In case you hadn’t noticed, the Detroit Tigers offense has had its struggles this season.

Nobody anticipated this. Even with Victor Martinez on the shelf, a team boasting Miguel Cabrera, Yoenis Cespedes, J.D. Martinez and Ian Kinsler should be a run-scoring powerhouse. Right now they are languishing at 10th in the American League in runs per game (4.2).

Things have been particularly bad in recent outings. During the first four days of their current West Coast road trip, the runs have been as dry as a teetotaller’s picnic—six in four games. Some quality pitching has enabled them to eke out a pair of victories in these outings. However, their offensive malaise cannot continue if they hope to keep pace in the crackerjack Central Division.

There is hope on the horizon for the beleaguered Tigers lineup. Uncharacteristically for this franchise, the player in mind is not a veteran on the trading block, but a prospect waiting in the wings.

Steven Moya is the man I refer to. The 6’7″ slugger has been tabbed as a player of the future by the Tigers for some time now. Tigers president/general manager Dave Dombrowski expressed his views on the 23-year-old last October to James Schmehl of MLive: “We love Steven Moya. … He’s a 35-home run, 100-plus hitting-type guy, and he plays solid defense and runs well for a big guy, too.”

Yep, Detroit’s No.1 prospect is the full package.

Dombrowski did not just pluck those numbers out of thin air. Last year with the Double-A Erie Seawolves, Moya set franchise records by uncorking 35 HR, 105 RBI and 286 total bases.

A September call-up for the first time last year, Moya had a chance of cracking the Tiger’s 25-man roster out of camp. But a poor spring (.125/.125/.250) had him heading back to the minors. Then, to rub salt into his wounds, he began the season late after sustaining a foot injury in early April.

Flip the calendar forward nearly two months, and things have changed significantly. After taking several weeks to find his groove, Moya is now raking at Triple-A Toledo.

Since May 12, he has hit .317 (19-for-60) and been on base in each of his 14 starts. During this time, Moya has plundered nine extra-base hits, including four home runs. One of these deep flies was also a game-winner against Buffalo on May 16.

Moya turning the corner may have come at just the right time for the Tigers. His hot bat could be the perfect fizz for Detroit’s un-carbonated offense.

Also beneficial is the fact that Moya bats from the left side. This would provide a nice complement to Detroit’s lineup, which is even more righty-dominant than normal with the absences of Martinez and Alex Avila. Center fielder Anthony Gose is currently the only everyday left-handed hitter on the Detroit team.

If promoted, Moya could slot in at No. 6 between J.D. Martinez and Nick Castellanos.
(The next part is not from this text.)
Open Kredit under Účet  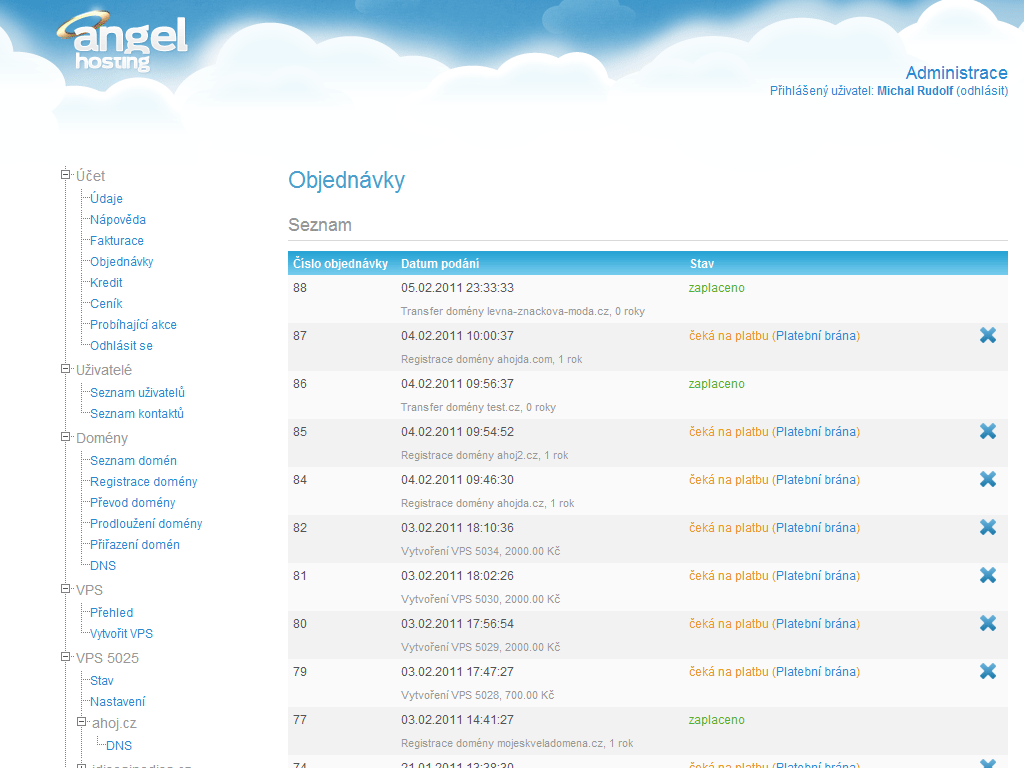coord(106,283)
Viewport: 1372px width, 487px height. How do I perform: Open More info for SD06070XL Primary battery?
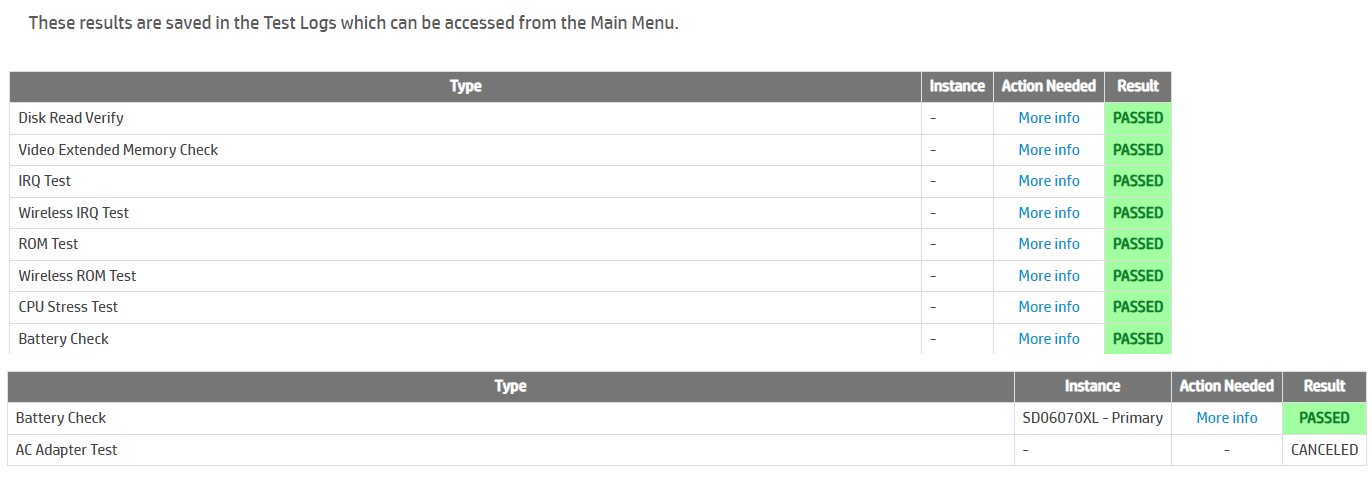click(x=1226, y=418)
This would not place too much burden on the youngster as he wets his feet in the big leagues.

Despite the documented upsides, Moya will come up with his warts. Last year he struck out 161 times at Double-A (31 percent) and has fanned another 50 times (31 percent) already in 2015.

The pitching will only get tougher in the majors, and Moya has shown no sign of lowering his strike out numbers. If given the chance now, his air-swing habits are unlikely to change in the short-to-medium term.

However, his immense talent and power may offset this issue. Many players are still productive and capable of helping their team win despite striking out a lot. Evan Gattis and George Springer of the Houston Astros are two cases in point.

Speaking last year to Lynn Henning of the Detroit News, Tigers manager Brad Ausmus recognised Moya’s flaws but also saw a silver lining:

It’s not uncommon for power hitters to swing and miss. But with experience, you hope his pitch-recognition goes up. I don’t think he’ll ever be Victor Martinez when putting the bat on the ball, but no one is. If he can make contact at the big-league level he’s going to hit some homers.

And the Tigers could certainly do with a few of those at the moment. What have they got to lose?

It could hardly get much worse on the offensive side than it is right now. If Moya fails, he can be sent back down for more seasoning and Detroit would go back to square one.

Whether it’s now or later, it’s just a matter of time before he does the business in Motown. Dombrowski seems ultra-confident of that: “If Moya‘s not a premium prospect, I don’t know who is. … I don’t know what damage he’ll end up doing this year, but I mean, this guy has unbelievable power,” he said to Anthony Fenech of Detroit Free Press.

We could be about to find out how much damage he can do. With the phone only an arm length away, Dombrowski’s hand may be just about to twitch.